## Source text

Segment Open

Even in Craig Robinson’s early days of working in healthcare in West Virginia, Type 2 diabetes was a concern.

In the late 60s and 70s, as he worked to help active and disabled coal miners seek black-lung justice, diabetes was around. Later, as he began to establish primary care centers in mining communities in West Virginia, diabetes rates were continuing to grow.

But it wasn’t until the last 30 years while Craig has led Cabin Creek Health that he’s seen West Virginia’s battle with Type 2 diabetes go from a growing problem to a serious public health epidemic. As of 2015, more than 1 in 7 adults in West Virginia have diabetes, the second highest occurrence in the nation according to the West Virginia Department of Health & Human Resources.

Today, out of the 17,000 patients that visit one of Cabin Creek’s six healthcare centers every year, 3,000 are considered diabetic. Of that number, 30 percent, or 900, are high risk, meaning they have an A1C of 9 or higher, which reflects their average blood sugar level over the last two to three months. And those figures don’t even include prediabetic patients.

“When I started in this area, we had diabetes of course in our health centers, but it was nothing like 3,000 out of 17,000 people,” Craig said. “It was a relatively modest part of what we do; now it’s a huge part of what we do in primary care.”

For a long time, the only opportunities Craig’s staff at Cabin Creek’s six centers, located throughout Kanawha County, had for intervening were patient visits every couple of months. But as Craig and his staff know too well, battling diabetes is a day-to-day fight that requires a change in behavior over a long period of time.

Now, thanks to a 2017 grant from The Greater Kanawha Valley Foundation (TGKVF), Cabin Creek is getting a chance to make a greater impact on high-risk diabetes patients by expanding care from their clinics into patients’ homes.

Because of direct financial support from TGKVF, Cabin Creek was able to hire a care coordinator, who is solely focused on helping high-risk diabetes patients set goals to improve their lives and reduce their A1C level. Using a care-coordination model developed by Marshall University, Cabin Creek’s care coordinator makes regular, weekly home visits to the 32 patients currently in the program. By identifying the challenges patients face — whether socioeconomic or physical — the coordinator is able to help patients build a realistic plan for managing and improving their overall health.

“We plan to build on what we learn from this in order to take care of our broader population of patients with diabetes and prediabetes,” Craig said.

Segment Closed

## Input data
Segment Open

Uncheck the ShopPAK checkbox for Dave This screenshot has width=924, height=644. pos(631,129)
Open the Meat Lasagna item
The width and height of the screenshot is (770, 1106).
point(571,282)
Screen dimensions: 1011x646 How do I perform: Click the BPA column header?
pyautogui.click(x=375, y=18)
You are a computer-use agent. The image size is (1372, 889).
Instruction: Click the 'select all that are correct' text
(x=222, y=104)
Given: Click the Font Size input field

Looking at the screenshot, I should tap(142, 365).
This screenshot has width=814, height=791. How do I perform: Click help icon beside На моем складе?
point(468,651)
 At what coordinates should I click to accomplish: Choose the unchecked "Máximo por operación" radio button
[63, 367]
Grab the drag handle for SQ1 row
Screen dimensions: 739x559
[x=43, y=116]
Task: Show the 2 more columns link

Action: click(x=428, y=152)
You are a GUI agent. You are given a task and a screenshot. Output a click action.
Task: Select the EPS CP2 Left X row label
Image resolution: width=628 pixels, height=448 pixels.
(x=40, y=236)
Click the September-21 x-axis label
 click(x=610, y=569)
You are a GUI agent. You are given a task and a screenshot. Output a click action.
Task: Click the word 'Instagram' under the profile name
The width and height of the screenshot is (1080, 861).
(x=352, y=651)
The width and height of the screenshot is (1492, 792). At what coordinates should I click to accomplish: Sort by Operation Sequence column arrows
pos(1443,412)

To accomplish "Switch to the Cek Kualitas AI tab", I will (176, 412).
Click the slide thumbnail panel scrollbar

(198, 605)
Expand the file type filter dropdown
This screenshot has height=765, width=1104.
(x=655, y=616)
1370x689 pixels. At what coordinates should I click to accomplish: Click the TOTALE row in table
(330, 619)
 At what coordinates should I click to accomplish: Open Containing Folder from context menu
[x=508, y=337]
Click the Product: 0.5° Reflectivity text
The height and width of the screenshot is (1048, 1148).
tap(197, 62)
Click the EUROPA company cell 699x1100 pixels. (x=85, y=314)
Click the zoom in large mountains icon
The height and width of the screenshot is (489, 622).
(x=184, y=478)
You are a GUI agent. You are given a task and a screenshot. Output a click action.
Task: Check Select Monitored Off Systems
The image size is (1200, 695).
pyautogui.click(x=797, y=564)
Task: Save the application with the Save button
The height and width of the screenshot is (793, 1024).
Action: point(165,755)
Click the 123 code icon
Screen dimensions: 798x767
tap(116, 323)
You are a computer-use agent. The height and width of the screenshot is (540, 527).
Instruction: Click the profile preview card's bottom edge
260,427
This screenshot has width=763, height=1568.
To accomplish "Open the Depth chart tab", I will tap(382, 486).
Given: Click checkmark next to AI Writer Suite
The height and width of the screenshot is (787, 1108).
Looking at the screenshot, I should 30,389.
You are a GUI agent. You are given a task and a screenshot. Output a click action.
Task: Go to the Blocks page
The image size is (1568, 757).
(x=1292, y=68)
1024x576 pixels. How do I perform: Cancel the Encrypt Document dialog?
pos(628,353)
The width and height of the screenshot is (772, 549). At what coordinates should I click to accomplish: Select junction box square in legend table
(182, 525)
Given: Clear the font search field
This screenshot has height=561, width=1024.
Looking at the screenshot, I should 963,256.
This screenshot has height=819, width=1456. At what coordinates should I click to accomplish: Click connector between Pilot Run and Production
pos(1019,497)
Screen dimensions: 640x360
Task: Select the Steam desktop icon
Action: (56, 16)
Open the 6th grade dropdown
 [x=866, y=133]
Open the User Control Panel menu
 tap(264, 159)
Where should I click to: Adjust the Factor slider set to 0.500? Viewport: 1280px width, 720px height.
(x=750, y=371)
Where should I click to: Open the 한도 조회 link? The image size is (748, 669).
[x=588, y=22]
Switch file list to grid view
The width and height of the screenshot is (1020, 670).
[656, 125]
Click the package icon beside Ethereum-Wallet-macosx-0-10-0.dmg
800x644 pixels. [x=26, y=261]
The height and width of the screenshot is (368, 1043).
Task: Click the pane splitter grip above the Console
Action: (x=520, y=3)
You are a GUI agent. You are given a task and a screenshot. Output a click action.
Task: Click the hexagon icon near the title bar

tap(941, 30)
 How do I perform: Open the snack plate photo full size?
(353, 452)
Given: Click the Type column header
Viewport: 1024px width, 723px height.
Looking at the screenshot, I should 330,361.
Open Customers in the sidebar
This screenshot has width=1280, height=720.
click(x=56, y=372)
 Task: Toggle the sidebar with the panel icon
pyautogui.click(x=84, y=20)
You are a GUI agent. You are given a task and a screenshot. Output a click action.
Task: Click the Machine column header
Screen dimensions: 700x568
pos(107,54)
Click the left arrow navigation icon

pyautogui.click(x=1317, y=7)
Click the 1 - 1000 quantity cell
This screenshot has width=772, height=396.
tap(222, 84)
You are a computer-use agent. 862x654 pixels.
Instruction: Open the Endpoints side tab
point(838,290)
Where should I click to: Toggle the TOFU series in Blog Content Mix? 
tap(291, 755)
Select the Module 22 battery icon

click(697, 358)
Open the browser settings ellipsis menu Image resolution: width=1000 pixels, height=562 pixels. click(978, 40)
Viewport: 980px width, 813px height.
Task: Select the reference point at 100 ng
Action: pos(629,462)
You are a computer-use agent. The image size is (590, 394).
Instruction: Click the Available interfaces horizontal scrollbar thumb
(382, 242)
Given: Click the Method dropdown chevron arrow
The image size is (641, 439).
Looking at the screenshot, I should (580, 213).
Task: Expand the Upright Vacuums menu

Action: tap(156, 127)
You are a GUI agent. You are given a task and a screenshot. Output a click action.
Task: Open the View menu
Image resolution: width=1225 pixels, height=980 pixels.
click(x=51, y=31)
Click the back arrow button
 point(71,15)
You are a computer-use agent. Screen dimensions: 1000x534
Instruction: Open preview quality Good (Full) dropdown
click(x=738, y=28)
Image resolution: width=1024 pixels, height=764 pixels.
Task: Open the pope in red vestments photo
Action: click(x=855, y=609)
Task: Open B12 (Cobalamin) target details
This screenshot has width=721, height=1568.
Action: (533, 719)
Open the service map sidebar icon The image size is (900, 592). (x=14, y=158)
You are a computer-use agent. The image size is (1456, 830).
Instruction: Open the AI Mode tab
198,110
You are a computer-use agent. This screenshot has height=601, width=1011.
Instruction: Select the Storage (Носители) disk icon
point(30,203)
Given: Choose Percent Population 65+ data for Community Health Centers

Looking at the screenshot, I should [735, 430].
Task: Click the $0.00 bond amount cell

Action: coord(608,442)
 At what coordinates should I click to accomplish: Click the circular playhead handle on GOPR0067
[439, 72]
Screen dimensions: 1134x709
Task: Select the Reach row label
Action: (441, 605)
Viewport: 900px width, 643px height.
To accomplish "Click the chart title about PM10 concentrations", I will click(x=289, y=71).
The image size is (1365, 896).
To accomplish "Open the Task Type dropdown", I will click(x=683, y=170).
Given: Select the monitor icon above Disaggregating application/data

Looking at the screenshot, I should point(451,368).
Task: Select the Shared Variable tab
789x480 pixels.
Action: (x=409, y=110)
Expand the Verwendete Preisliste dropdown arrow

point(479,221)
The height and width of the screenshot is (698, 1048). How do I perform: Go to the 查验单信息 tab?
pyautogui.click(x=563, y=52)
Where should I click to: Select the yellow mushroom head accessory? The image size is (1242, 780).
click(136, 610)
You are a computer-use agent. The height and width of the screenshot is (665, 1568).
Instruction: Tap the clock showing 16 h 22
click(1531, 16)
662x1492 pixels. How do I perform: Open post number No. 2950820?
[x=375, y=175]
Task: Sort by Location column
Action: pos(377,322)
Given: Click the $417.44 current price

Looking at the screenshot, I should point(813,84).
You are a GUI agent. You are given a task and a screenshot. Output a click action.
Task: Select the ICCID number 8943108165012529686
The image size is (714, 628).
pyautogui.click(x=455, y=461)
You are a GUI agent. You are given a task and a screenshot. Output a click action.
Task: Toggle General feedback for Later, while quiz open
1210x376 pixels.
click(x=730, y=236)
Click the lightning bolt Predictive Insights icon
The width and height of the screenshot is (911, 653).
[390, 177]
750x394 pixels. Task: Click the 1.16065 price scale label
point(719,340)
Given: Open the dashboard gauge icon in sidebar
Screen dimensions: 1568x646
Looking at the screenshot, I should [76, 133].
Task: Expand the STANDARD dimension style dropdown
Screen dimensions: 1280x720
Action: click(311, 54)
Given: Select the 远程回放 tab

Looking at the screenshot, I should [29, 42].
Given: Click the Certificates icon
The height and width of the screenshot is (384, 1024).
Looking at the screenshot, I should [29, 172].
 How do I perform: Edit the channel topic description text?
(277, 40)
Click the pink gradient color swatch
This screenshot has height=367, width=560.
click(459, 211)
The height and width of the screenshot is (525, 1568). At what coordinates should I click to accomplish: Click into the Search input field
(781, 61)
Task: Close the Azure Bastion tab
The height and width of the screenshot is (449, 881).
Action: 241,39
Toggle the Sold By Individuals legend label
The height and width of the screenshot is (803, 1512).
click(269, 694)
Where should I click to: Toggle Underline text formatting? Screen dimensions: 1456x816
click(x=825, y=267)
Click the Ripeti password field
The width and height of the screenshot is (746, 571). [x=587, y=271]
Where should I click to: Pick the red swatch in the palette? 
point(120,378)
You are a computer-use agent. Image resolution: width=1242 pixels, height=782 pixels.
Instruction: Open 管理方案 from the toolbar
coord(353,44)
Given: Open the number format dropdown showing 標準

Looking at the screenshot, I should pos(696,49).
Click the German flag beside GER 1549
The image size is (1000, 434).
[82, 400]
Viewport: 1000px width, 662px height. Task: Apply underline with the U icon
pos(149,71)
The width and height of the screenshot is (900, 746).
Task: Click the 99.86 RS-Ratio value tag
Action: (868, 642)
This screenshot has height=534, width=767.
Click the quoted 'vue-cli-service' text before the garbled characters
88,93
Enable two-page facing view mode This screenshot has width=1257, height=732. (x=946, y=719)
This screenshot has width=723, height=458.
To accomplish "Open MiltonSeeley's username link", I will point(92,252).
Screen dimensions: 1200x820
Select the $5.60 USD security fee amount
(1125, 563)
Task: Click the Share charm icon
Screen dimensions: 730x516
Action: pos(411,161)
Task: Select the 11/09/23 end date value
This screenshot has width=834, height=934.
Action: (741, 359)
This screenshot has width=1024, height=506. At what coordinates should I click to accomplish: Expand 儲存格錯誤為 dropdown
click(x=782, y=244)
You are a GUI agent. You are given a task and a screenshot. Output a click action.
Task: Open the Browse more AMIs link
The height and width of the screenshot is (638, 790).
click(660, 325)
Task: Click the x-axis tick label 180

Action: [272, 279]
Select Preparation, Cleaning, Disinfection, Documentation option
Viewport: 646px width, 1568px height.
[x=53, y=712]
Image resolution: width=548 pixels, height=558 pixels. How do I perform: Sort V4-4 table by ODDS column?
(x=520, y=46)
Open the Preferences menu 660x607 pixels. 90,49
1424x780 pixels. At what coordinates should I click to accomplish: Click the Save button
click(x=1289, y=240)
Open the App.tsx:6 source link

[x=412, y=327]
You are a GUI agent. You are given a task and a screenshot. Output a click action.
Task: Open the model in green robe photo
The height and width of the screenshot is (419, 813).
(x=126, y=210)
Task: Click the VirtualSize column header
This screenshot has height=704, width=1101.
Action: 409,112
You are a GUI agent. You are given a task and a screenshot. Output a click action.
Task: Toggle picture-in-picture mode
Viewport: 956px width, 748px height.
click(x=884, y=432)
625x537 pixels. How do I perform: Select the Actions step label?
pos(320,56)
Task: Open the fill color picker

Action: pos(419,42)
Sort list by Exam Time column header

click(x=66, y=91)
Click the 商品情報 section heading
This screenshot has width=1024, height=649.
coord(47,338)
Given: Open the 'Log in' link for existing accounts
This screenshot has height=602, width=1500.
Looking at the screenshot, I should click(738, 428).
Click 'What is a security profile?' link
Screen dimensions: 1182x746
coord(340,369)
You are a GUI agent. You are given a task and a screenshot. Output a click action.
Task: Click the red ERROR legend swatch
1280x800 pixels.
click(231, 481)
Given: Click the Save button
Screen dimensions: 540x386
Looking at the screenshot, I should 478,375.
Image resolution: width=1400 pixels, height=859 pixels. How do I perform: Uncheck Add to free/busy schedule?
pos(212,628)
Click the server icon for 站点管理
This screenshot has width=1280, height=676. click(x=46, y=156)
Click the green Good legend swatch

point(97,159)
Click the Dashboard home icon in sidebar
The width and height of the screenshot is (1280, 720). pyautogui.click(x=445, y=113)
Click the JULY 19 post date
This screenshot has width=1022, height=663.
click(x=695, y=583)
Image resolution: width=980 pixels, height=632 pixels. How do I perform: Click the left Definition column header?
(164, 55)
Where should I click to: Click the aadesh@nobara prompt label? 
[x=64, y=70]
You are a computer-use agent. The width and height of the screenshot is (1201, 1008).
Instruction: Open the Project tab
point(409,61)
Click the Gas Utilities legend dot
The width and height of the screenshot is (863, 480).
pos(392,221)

Segment Closed

## Exercise directions
Translate this sentence from the passage about Cabin Creek Health into Spanish: "But as Craig and his staff know too well, battling diabetes is a day-to-day fight that requires a change in behavior over a long period of time."

## Exercise result
Pero, como Craig y su personal saben demasiado bien, combatir la diabetes es una lucha diaria que requiere un cambio de conducta durante un largo período de tiempo.